Connecting Water to Global Citizenship via Education for Sustainable Development

In the next three instalments of the CPGJ blog, we (Elsa Lee and Mary Murphy) will write about our ongoing research into community-based waterway regeneration projects in the UK and South Africa. It is entitled, Connecting Water to Global Citizenship via Education for Sustainable Development (CW2GC), and is funded by the ESRC (Grant number: RG 94581).  Amongst other things, CW2GC seeks to understand if and how the kind of Education for Sustainable Development (ESD) that takes place in waterway regeneration projects engenders a sense of being part of a global community, and if this work can act as a means towards critical reflection on ‘global citizenship’ in a time of both ‘slow and fast violence’, to use the words of Nixon (2013). We ask whether acting locally on environmental issues becomes a conduit for engaging politically at a global level.  Our study began in January 2019 and we started collecting data in June 2019. In conducting this comparative study we seek to reveal some of the complexities of these terms, and their tendency for invisibilising and erasing many of the voices they claim to represent. We have remained active as social distance researchers during the COVID-19, and we want to publish these posts now because we believe our research has important social and political implications in the context of the global public health crisis, both in terms of how ethnography can proceed under such conditions, and the importance of understanding our positionality in relation to global risk. It is important to note that what we present here is very much an outcome of our work-in-progress, and as such we welcome critical engagement from readers.

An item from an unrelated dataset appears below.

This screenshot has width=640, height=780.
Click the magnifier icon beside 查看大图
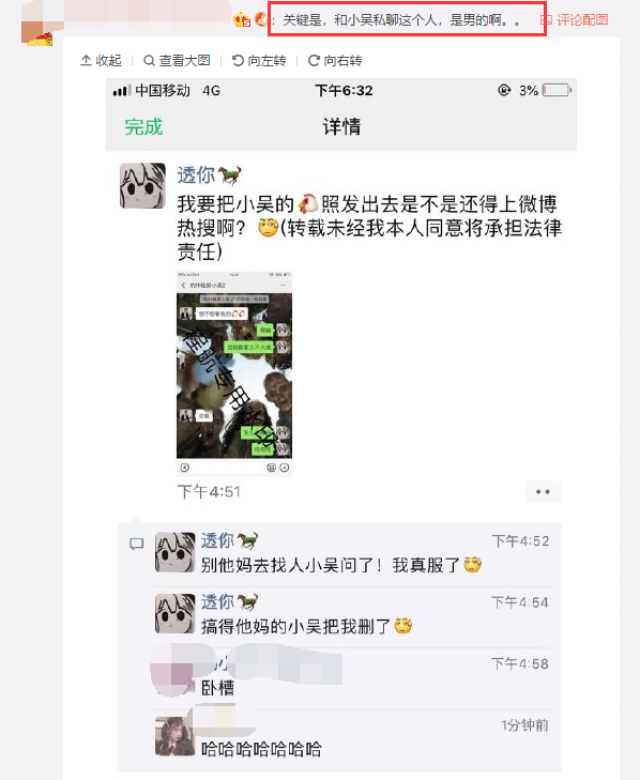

The first instalment of our mini-series provides an overview of our research, describing the aims and the methods we are using to achieve these and will be written by Elsa Lee, the project PI. The second instalment comprises brief descriptions of the three concepts that we are bringing together and why we think they matter. These concepts are hydrosociology, education for sustainable development and global citizenship education. It’s important for readers to note that we do not take these concepts at face value or disregard their potentially problematic nature or their historical origins but we seek to assess their integrity and use-value in contexts where a form of criticality in relation to climate change has never been more urgent. The third instalment is a reflection from Mary written from the field under South African lockdown, about conducting ethnographic research on global issues in the time of pandemic. We would like to acknowledge Jo Dillabough for her helping us to prepare these posts and thank her for her support.